Fixing Infinite Shutdowns in NUT

I recently figured out a solution to a problem I’ve long been battling. When rebooting a server after it’s forced to shutdown to losing power and the UPS battery running low, it’d enter a cycle of starting, starting the NUT service, then immediately shutting down.

Symptoms

There were a few clues that you may see on your environment as well:

The issue manifested as nodes powering off as soon as they start after a power outage. They’d start, boot fully, then in about 30 seconds shutdown again. This seems like it may have been hardware, as I don’t sit and watch machines boot usually (I push the power button, then come back in 15 minutes to actually unlock drives), so coming back to see a dead machine was alarming.

The big culprit is seeing nut-monitor[4162]: UPS liebert@nut:3493: forced shutdown in progress when booting the machine, and the machine doing an immediate clean shutdown. This is the smoking gun, as it indicates the nut-monitor process started and found the UPS to already be calling for a shutdown (we’ll get to why it enters this state shortly).

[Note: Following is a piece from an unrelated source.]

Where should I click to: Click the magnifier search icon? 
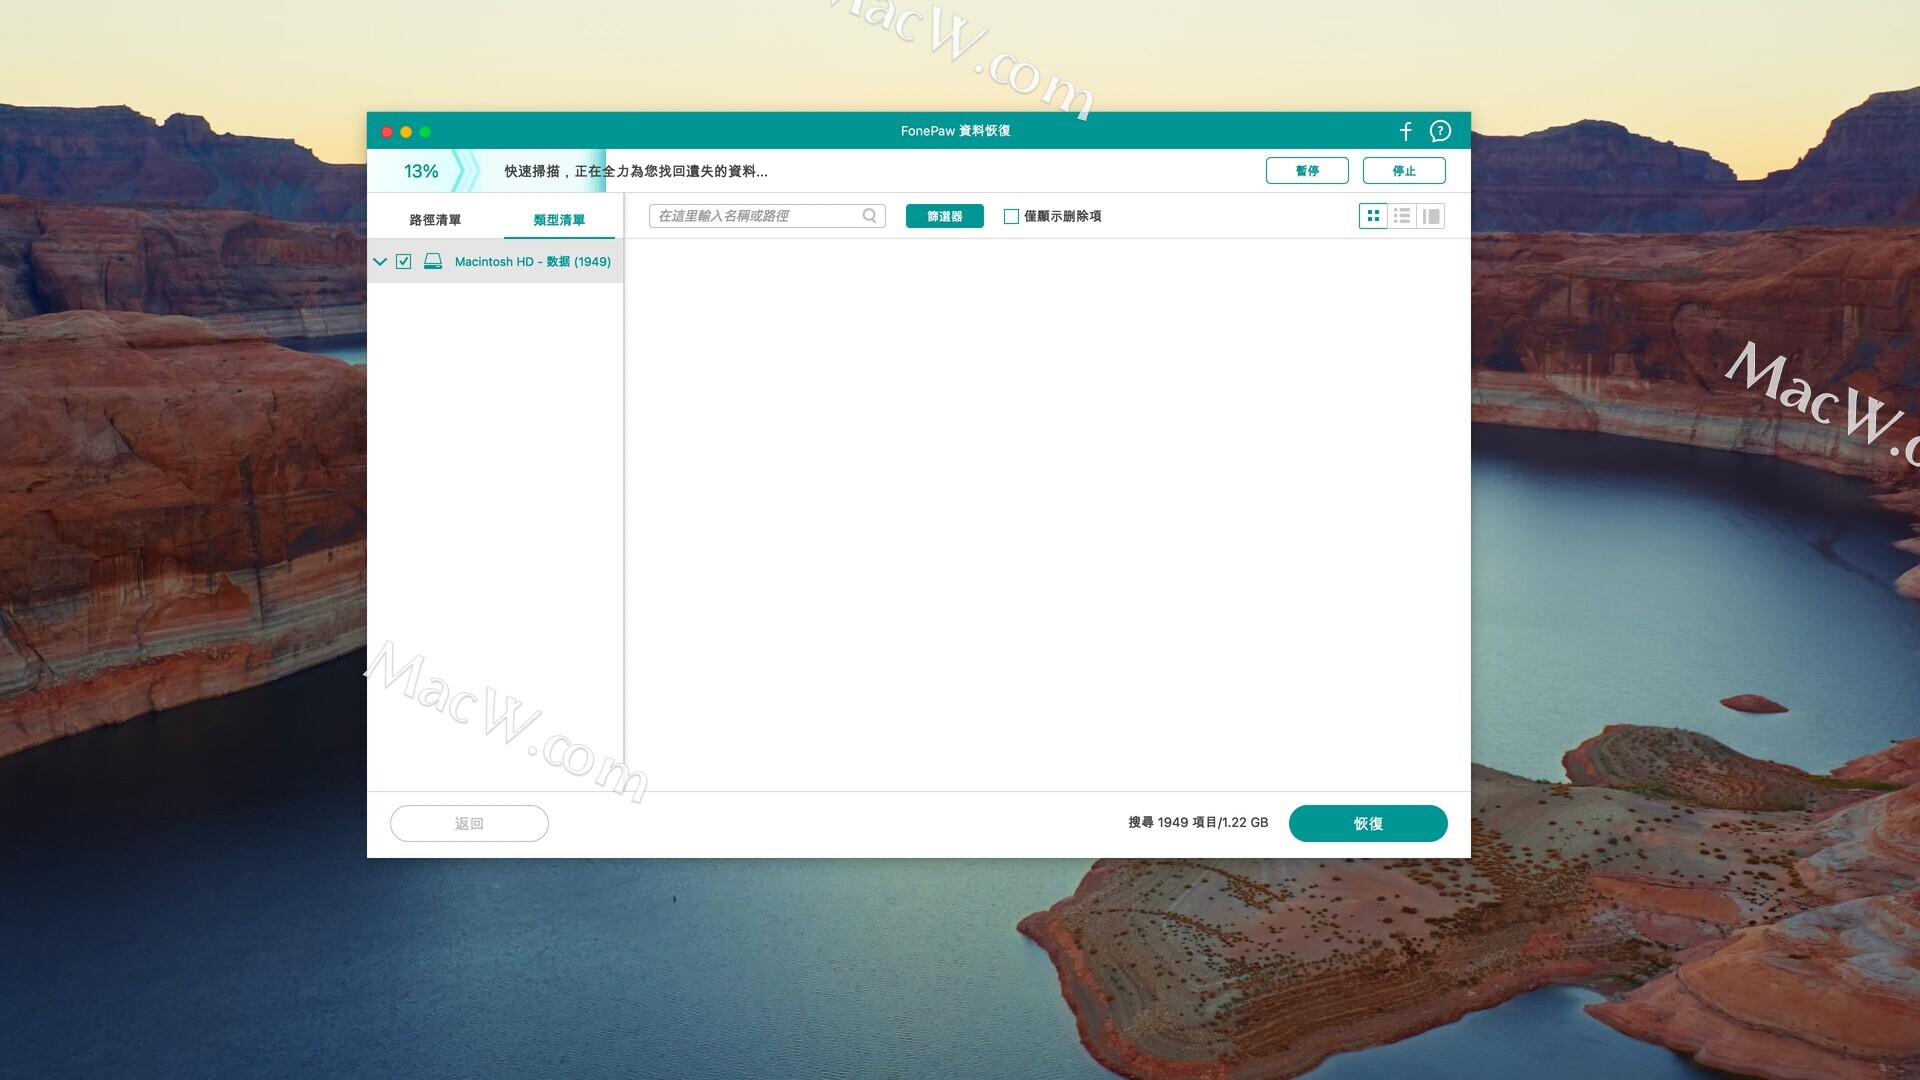click(x=869, y=216)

The shutdown only occurs when the node is connected to the network and talking to the NUT daemon. If you stop the daemon, disconnect the network, or disconnect the interface for the UPS the node won’t reboot until the communication is established (though, stopping and starting nut-server will “fix” the problem).

What didn’t matter, though, is the state of charge for the UPS. I assumed at first the UPS was still below it’s low battery cutoff and was triggering a shutdown that way, but even with a 100% charged UPS it still had issues.

The Cause

The cause is sinister, but harkens back to my two-tiered backup power configuration. The tldr is that I have to pieces of my network: a power hungry part that runs all the big services, then a small core that can stick behind in a power outage and provide Internet, security cameras, and now even broadcast TV on your phone.

The NUT server for my network runs on this core piece and monitors both UPS units. This works, but exposes a design in NUT that isn’t immediately obvious without the two tiered setup:

Please note that by design, since we require power-cycling the load and don’t want some systems to be powered off while others remain running if the “wall power” returns at the wrong moment as usual, the “FSD” flag can not be removed from the data server unless its daemon is restarted. If we do take the first step in critical mode, then we normally intend to go all the way — shut down all the servers gracefully, and power down the UPS.

(emphasis added)

What this translates to is that since our NUT server has the FSD flag set on the UPS running the high power stuff, when it comes back online it sees this latching state and immediately powers off thinking that it came online during a power outage. Since we aren’t restarting NUT (since Stellar doesn’t power off), this flag is never unset.

This was brought to light even more recently, as I’ve added a power station inline with the Core UPS, giving it 3+ hours of runtime during an outage.

Fixing It

To fix it, I just moved the NUT server for that UPS onto one of its protected loads. When the power fails, that machine will power off and implicitly reset the FSD flag for the next boot.

You can also just do systemctl restart nut-server, but this would require logging in and wouldn’t be an option should you need someone less technical to start things again.